Start of Data entries

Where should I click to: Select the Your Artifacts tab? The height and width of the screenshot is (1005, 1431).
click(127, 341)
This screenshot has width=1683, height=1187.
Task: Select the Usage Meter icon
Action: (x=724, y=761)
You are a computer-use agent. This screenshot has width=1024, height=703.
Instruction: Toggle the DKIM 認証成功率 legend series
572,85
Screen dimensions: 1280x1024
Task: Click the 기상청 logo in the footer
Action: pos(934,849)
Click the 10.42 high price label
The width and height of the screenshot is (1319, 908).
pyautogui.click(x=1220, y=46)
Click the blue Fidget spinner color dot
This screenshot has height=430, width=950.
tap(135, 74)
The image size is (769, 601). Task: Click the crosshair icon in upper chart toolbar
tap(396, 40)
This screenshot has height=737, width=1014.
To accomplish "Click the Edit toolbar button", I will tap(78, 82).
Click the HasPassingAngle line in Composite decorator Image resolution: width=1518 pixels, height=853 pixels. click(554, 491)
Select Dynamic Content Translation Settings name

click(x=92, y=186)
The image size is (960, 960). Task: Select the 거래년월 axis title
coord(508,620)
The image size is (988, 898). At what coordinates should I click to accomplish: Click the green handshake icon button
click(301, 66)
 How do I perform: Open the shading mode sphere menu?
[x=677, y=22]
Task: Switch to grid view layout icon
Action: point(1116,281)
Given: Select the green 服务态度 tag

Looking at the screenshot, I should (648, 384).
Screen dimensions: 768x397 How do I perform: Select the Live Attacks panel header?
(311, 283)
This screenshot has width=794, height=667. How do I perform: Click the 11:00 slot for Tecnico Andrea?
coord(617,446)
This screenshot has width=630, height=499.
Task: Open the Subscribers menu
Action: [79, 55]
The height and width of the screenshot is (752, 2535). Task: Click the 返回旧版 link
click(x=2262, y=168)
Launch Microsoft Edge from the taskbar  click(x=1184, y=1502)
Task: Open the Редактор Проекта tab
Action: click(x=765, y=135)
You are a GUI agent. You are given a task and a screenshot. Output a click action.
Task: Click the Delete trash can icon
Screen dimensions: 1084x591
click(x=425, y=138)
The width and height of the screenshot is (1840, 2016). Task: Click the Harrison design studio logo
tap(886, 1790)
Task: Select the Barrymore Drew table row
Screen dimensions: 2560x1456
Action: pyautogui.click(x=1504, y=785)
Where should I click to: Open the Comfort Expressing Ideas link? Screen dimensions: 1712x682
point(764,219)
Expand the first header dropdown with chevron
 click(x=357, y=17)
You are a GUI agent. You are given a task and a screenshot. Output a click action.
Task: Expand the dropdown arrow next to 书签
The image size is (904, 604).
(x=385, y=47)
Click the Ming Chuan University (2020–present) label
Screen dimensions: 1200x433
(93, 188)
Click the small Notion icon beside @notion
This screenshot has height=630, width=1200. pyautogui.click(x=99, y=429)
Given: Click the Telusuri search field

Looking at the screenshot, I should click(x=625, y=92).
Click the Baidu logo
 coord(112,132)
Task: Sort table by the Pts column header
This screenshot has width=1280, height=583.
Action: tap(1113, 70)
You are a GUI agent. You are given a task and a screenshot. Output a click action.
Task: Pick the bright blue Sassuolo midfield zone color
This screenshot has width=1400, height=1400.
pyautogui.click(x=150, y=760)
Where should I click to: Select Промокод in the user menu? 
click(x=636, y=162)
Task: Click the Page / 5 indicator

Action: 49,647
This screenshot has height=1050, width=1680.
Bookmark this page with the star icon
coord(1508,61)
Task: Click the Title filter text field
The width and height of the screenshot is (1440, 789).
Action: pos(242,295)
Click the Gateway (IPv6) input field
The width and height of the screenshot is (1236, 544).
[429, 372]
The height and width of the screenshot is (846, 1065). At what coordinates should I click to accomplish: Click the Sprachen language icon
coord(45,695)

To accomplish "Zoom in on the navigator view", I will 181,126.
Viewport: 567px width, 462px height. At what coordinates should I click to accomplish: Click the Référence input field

End of Data entries

Stated problem: Convert the items into a JSON list of strings, one string per line and no strings for blank lines, covering everything from the line containing "Where should I click to: Select Промокод" down to the end of the items.

Written solution:
[
  "Where should I click to: Select Промокод in the user menu? ",
  "click(x=636, y=162)",
  "Task: Click the Page / 5 indicator",
  "Action: 49,647",
  "This screenshot has height=1050, width=1680.",
  "Bookmark this page with the star icon",
  "coord(1508,61)",
  "Task: Click the Title filter text field",
  "The width and height of the screenshot is (1440, 789).",
  "Action: pos(242,295)",
  "Click the Gateway (IPv6) input field",
  "The width and height of the screenshot is (1236, 544).",
  "[429, 372]",
  "The height and width of the screenshot is (846, 1065). At what coordinates should I click to accomplish: Click the Sprachen language icon",
  "coord(45,695)",
  "To accomplish \"Zoom in on the navigator view\", I will 181,126.",
  "Viewport: 567px width, 462px height. At what coordinates should I click to accomplish: Click the Référence input field"
]